Creative Users avoid Censorship

10. August 2009 – 08:39 by ZEG

Censorship in China is not new. The Chinese government has mandated to install specific filtering software, Green Dam, on every computer sold in the country. Companies that want to sell computers in China shall pre-install Green Dam which is supposed to protect children from inappropriate internet content. Of course, the software can also be used for different purposes, giving the Chinese government the possibility to monitor personal computers; in addition to the already operating so-called Great Firewall of China. Green Dam does not merely control the computer’s data, it might also cause fatal errors as the software code does not fit to quality standards and offers rather poor parental control options. “Given the resulting poor quality of the product, the large negative security and stability effects on the Chinese computing infrastructure and the intense backlash against the product mandate, the mandate may result in less government control.(OpenNet) It is probably for these reasons, that the mandate has temporarily been delayed to an unknown date. Even though, companies based in democratic countries already ship personal computers with the required software to China.

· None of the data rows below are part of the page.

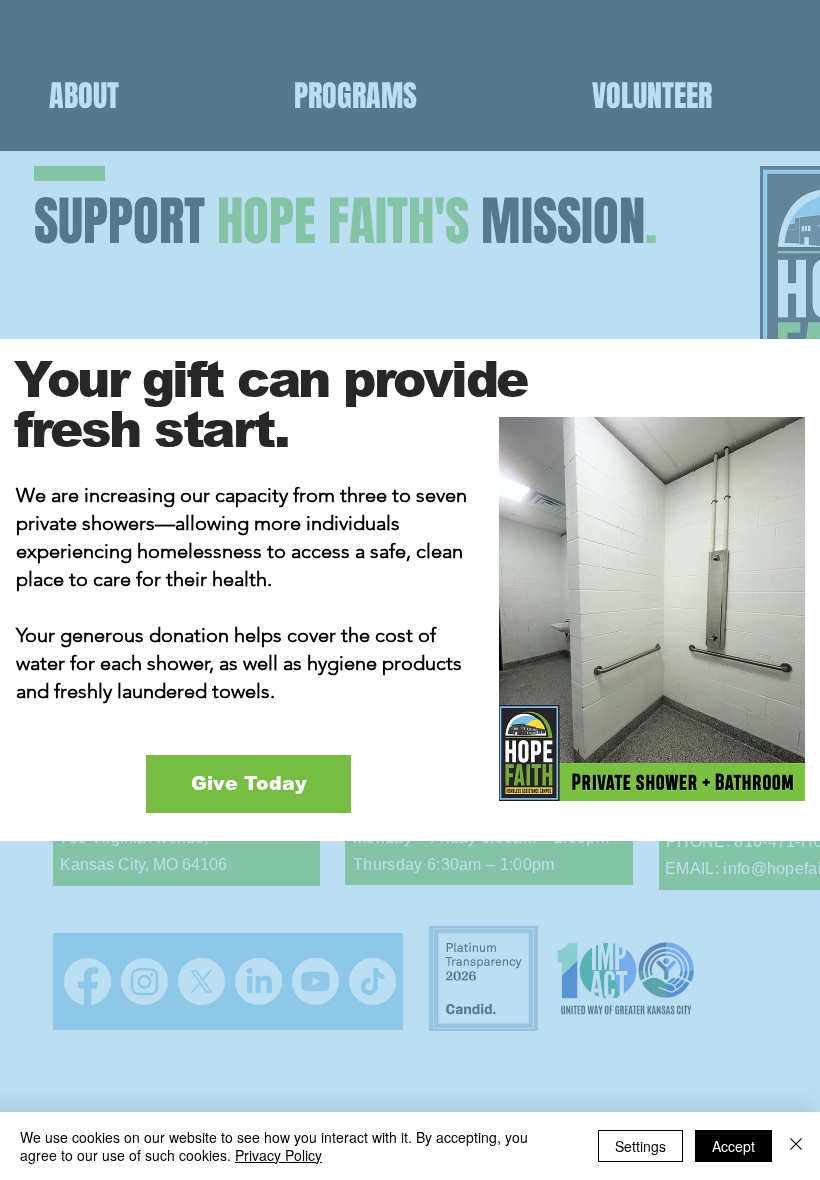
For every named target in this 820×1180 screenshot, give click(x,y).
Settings (640, 1146)
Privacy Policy (278, 1155)
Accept (733, 1146)
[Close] (796, 1146)
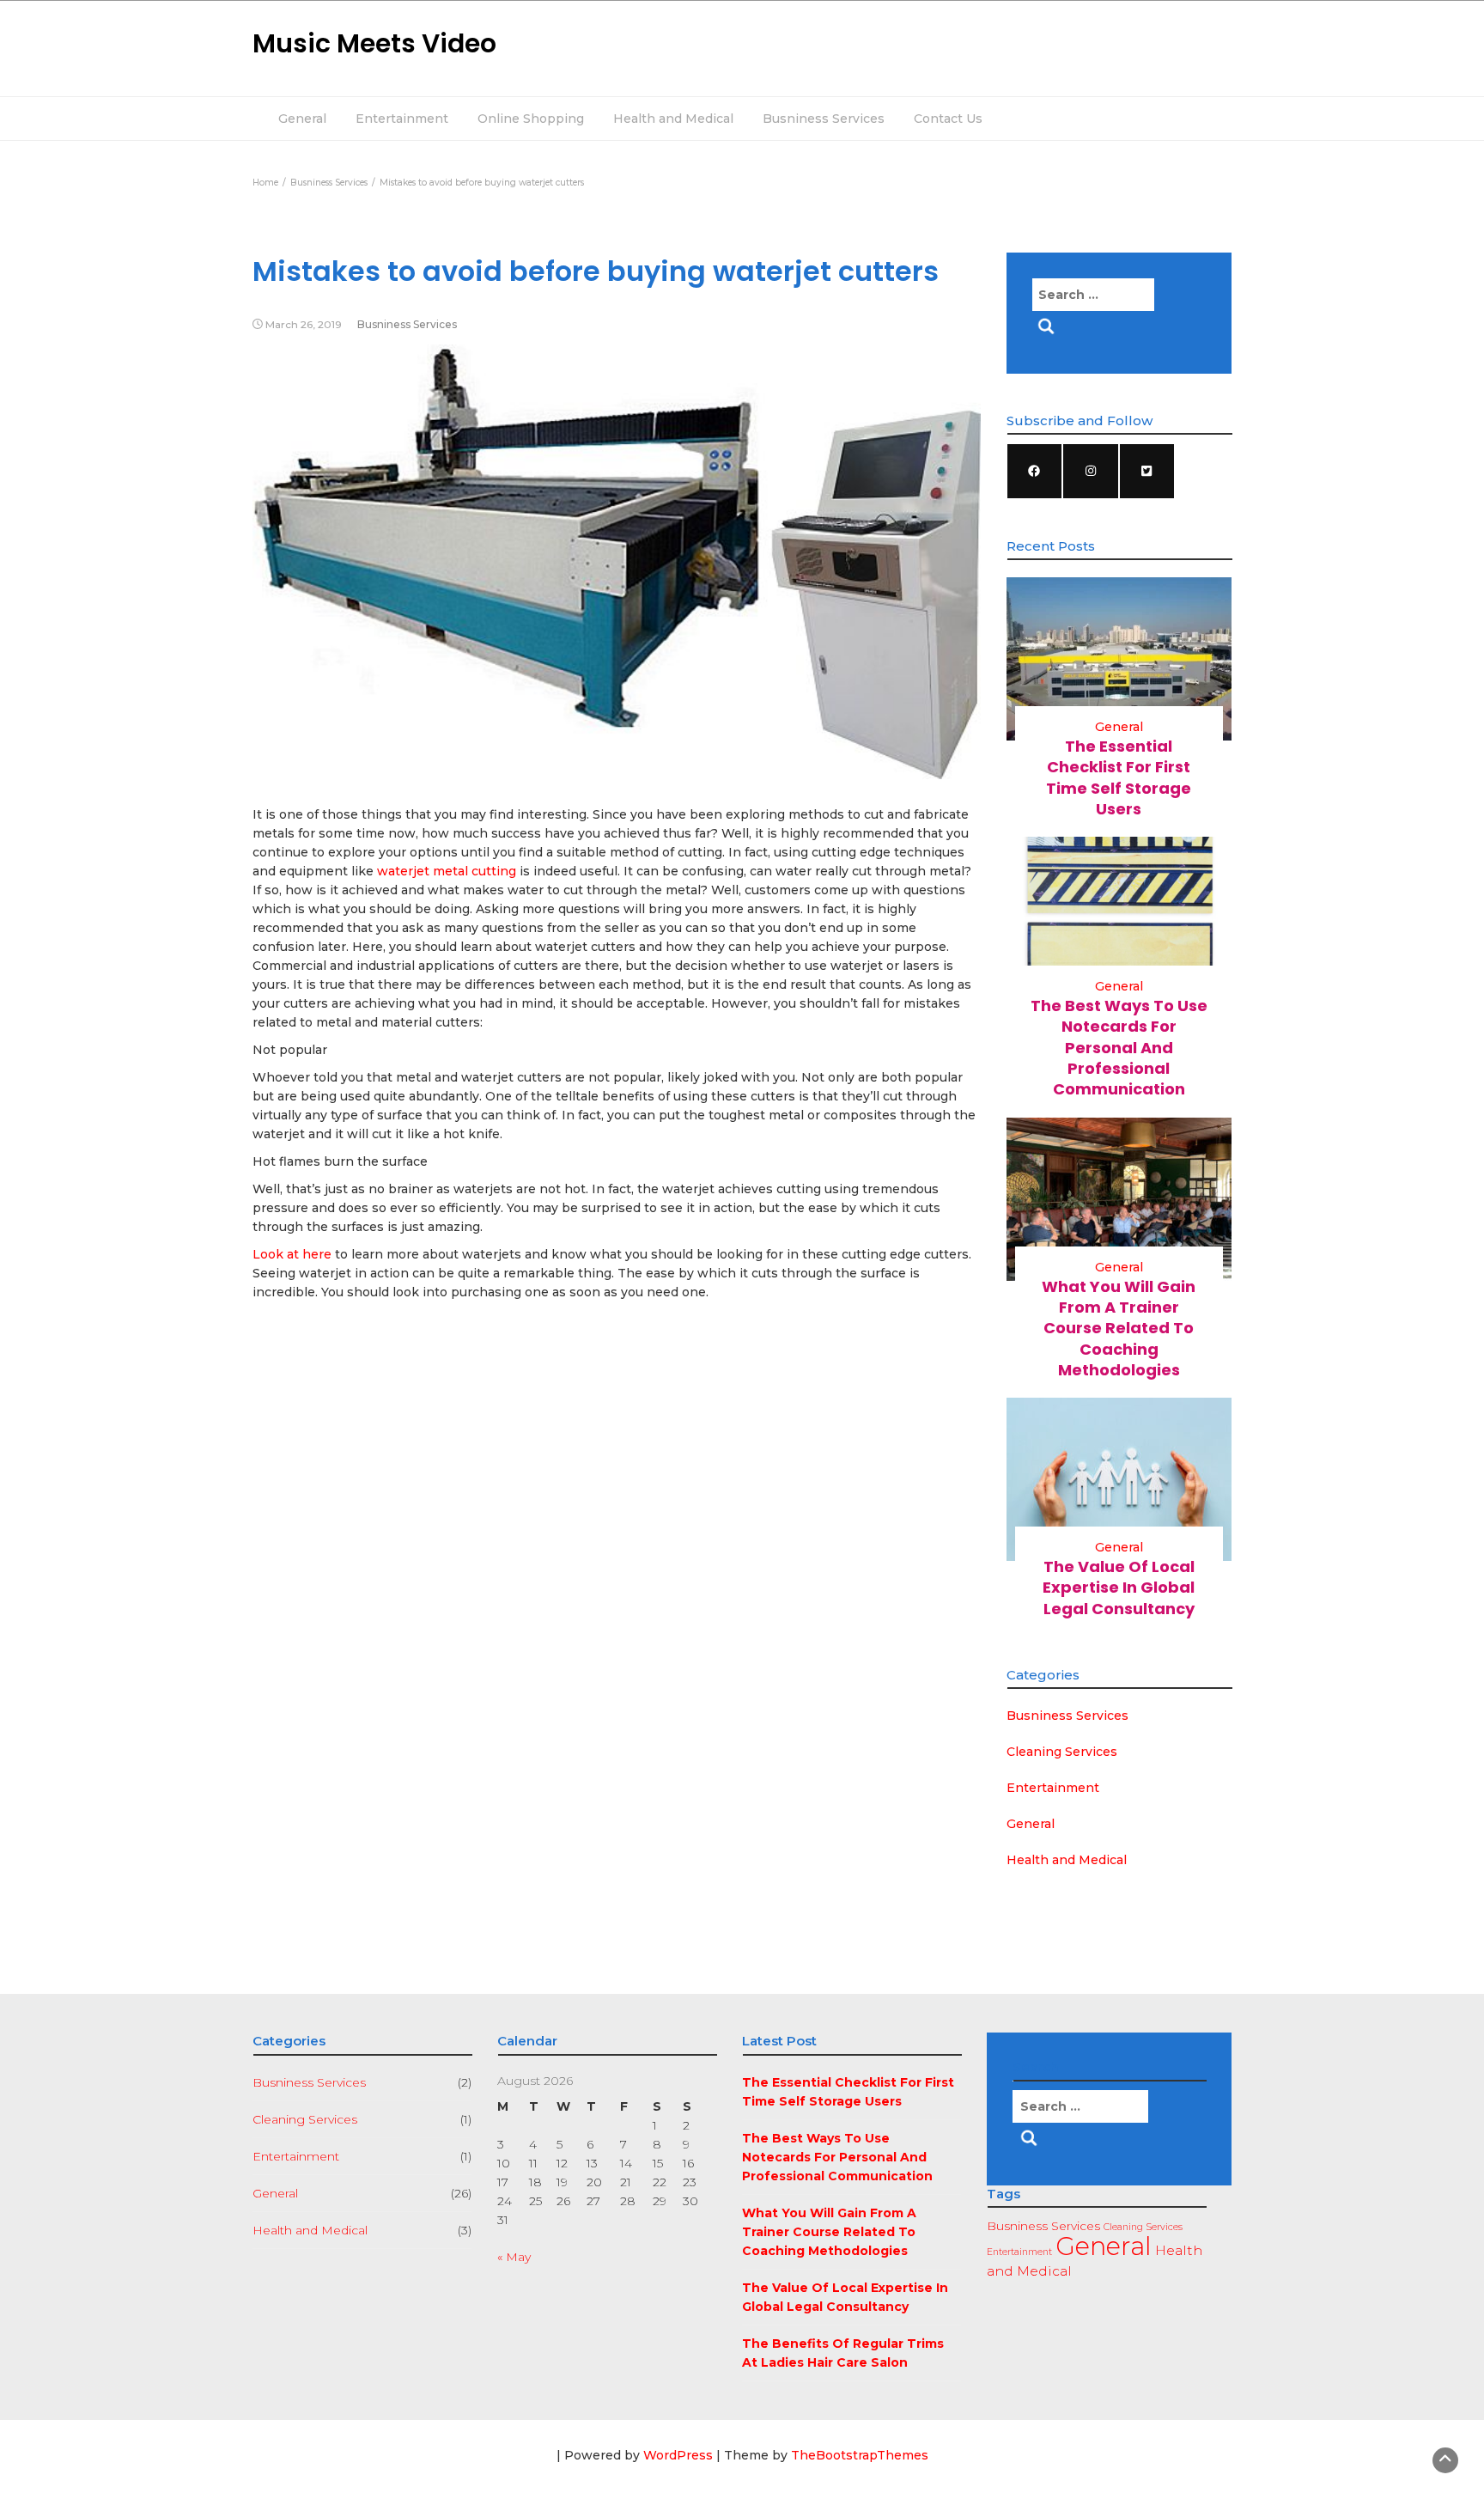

Regardless of the surveillance of the internet, Chinese internet users also found ways to avoid censorship. Chinese authorities do not tolerate officially inappropriate religious and political statements and want its citizens to behave according to national political correctness. Therefore, the language used in internet forums is monitored by Chinese agencies as vulgar expressions are not accepted. Creative users replace offensive language by similarly sounding expressions and mock official regulations. As a result, songs about the Grass Mud Horse (Chinese: cao ni ma) became amazingly popular on Chinese YouTube channels. The animal that has its natural habitat in the Gobi Desert (ge bi) is similarly pronounced as the very vulgar Chinese expression cao ni ma ge bi.